(Collected data)
=-=-=-=-=

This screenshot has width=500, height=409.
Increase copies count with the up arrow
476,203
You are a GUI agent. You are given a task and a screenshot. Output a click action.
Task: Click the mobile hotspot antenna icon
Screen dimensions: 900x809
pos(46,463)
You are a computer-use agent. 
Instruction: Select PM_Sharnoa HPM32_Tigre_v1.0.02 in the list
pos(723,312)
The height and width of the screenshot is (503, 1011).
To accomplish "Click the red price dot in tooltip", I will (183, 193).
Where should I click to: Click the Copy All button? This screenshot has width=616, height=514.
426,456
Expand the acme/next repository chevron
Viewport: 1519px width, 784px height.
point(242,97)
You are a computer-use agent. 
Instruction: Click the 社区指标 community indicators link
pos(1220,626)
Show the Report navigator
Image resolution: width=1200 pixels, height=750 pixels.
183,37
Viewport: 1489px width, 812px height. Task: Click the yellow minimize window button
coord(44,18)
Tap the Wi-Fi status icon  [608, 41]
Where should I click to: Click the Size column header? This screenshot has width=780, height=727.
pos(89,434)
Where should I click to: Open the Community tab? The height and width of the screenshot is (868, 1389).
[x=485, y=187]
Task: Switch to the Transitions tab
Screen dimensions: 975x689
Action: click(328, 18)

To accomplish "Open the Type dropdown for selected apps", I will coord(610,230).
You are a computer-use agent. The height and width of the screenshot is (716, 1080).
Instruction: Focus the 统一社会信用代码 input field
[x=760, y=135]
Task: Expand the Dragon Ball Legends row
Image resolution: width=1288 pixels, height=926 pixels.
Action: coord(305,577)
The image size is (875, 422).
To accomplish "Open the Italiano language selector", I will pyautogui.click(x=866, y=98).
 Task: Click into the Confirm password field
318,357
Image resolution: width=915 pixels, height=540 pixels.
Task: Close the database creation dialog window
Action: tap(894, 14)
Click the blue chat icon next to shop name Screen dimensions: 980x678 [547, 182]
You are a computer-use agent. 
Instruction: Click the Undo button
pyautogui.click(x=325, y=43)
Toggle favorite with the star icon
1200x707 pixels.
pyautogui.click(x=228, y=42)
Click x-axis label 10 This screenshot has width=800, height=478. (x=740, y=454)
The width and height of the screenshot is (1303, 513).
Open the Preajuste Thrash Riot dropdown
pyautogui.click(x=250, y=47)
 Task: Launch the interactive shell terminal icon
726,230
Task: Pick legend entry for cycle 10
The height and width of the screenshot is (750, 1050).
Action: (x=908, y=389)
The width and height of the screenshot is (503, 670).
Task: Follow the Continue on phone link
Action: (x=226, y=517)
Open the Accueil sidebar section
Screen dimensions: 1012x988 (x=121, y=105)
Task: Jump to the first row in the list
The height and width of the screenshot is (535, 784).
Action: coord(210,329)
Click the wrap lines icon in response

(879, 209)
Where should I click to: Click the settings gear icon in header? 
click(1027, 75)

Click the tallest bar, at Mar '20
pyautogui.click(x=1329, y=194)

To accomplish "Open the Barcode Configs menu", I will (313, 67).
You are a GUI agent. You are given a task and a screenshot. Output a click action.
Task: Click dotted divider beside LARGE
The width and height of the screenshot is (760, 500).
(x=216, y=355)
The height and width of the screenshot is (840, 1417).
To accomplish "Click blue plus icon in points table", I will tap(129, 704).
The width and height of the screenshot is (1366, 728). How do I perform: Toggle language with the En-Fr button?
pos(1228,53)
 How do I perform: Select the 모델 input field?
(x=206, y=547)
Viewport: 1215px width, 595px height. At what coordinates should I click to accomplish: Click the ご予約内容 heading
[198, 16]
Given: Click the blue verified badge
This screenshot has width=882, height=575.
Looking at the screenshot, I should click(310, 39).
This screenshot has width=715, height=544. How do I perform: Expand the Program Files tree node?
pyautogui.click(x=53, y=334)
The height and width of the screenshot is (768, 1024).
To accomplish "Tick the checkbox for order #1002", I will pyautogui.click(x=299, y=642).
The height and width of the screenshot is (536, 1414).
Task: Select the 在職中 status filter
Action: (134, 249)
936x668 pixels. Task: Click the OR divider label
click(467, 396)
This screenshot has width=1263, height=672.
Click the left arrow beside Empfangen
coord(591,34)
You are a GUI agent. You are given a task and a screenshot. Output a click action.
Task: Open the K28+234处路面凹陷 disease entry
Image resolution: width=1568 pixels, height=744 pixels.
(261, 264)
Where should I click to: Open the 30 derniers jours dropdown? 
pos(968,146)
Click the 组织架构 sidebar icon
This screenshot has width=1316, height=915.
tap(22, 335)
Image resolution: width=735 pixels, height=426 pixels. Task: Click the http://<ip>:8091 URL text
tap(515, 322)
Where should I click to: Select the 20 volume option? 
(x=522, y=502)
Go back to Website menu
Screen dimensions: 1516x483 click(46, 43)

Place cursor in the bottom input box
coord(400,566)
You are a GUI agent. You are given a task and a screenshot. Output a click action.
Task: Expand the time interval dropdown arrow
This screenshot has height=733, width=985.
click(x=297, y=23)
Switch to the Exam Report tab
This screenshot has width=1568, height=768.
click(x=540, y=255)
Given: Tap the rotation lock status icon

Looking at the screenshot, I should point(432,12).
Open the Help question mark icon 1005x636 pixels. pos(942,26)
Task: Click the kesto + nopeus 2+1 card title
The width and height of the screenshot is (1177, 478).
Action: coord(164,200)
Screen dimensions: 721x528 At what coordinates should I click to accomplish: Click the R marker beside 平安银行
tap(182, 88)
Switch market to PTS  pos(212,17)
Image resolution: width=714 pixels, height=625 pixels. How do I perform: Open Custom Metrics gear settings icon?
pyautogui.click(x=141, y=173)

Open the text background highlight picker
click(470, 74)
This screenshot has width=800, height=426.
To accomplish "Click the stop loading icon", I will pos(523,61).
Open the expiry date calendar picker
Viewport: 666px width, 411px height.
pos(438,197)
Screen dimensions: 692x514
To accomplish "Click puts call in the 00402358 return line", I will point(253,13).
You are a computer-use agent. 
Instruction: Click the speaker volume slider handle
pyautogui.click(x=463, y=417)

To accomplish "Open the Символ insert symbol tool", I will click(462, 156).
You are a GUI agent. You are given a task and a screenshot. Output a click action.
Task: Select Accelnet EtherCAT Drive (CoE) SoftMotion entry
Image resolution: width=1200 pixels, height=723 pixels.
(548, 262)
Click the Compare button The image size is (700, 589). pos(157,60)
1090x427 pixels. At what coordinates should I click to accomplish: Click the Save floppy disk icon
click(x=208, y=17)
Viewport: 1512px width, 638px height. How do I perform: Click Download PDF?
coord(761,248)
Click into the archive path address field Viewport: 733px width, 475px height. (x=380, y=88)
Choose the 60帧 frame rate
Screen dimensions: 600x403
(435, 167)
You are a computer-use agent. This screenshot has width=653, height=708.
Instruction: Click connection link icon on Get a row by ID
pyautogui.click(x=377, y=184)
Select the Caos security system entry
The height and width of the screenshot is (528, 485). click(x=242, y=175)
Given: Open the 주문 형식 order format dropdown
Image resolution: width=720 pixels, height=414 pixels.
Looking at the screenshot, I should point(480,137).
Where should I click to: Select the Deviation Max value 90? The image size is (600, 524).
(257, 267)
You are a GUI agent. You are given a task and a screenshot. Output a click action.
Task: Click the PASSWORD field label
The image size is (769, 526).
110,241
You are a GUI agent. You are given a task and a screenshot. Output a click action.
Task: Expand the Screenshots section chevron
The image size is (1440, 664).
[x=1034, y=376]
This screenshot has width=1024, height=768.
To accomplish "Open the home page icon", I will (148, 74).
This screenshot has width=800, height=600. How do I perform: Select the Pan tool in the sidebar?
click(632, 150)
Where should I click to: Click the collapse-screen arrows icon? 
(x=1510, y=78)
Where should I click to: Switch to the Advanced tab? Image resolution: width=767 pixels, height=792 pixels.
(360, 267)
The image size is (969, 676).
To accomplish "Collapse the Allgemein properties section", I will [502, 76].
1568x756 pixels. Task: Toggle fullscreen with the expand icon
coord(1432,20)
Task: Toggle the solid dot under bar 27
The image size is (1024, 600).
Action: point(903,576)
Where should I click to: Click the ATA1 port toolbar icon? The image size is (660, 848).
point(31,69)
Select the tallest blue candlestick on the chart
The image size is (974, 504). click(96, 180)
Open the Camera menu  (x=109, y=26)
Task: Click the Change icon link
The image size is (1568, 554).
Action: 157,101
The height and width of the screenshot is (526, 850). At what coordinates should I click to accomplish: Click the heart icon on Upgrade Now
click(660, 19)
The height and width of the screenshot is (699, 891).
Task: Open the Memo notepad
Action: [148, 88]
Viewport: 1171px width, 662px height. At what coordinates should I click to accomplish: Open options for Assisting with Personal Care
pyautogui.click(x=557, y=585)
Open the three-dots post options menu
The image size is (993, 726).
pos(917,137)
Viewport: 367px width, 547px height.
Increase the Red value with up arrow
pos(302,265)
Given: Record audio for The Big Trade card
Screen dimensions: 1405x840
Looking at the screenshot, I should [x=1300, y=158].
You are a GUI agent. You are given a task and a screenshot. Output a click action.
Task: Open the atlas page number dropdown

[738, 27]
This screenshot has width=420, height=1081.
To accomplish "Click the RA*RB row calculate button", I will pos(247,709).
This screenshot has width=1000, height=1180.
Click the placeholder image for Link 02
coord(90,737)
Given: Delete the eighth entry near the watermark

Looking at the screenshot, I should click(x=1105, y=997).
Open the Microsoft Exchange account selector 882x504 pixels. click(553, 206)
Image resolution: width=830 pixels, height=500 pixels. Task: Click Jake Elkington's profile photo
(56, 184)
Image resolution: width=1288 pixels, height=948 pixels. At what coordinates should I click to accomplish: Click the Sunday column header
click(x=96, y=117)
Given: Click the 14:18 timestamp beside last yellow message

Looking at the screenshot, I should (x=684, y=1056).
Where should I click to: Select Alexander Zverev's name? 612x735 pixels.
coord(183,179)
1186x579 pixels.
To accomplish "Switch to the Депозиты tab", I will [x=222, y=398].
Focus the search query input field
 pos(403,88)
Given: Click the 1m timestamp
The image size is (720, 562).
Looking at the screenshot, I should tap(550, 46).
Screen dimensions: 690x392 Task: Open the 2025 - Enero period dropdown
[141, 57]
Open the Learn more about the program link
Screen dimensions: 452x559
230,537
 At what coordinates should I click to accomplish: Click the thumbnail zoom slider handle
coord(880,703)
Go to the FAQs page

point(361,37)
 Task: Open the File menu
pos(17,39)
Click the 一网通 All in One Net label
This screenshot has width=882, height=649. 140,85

=-=-=-=-=

§ **ACTION ITEM**:
Copy exactly the stretch of data above from the line with "You are a computer-use agent. The" through the line with "Toggle favorite with the star icon", and omit all other lines.

§ **OUTPUT FOR THIS TASK**:
You are a computer-use agent. The height and width of the screenshot is (716, 1080).
Instruction: Focus the 统一社会信用代码 input field
[x=760, y=135]
Task: Expand the Dragon Ball Legends row
Image resolution: width=1288 pixels, height=926 pixels.
Action: coord(305,577)
The image size is (875, 422).
To accomplish "Open the Italiano language selector", I will pyautogui.click(x=866, y=98).
 Task: Click into the Confirm password field
318,357
Image resolution: width=915 pixels, height=540 pixels.
Task: Close the database creation dialog window
Action: tap(894, 14)
Click the blue chat icon next to shop name Screen dimensions: 980x678 [547, 182]
You are a computer-use agent. 
Instruction: Click the Undo button
pyautogui.click(x=325, y=43)
Toggle favorite with the star icon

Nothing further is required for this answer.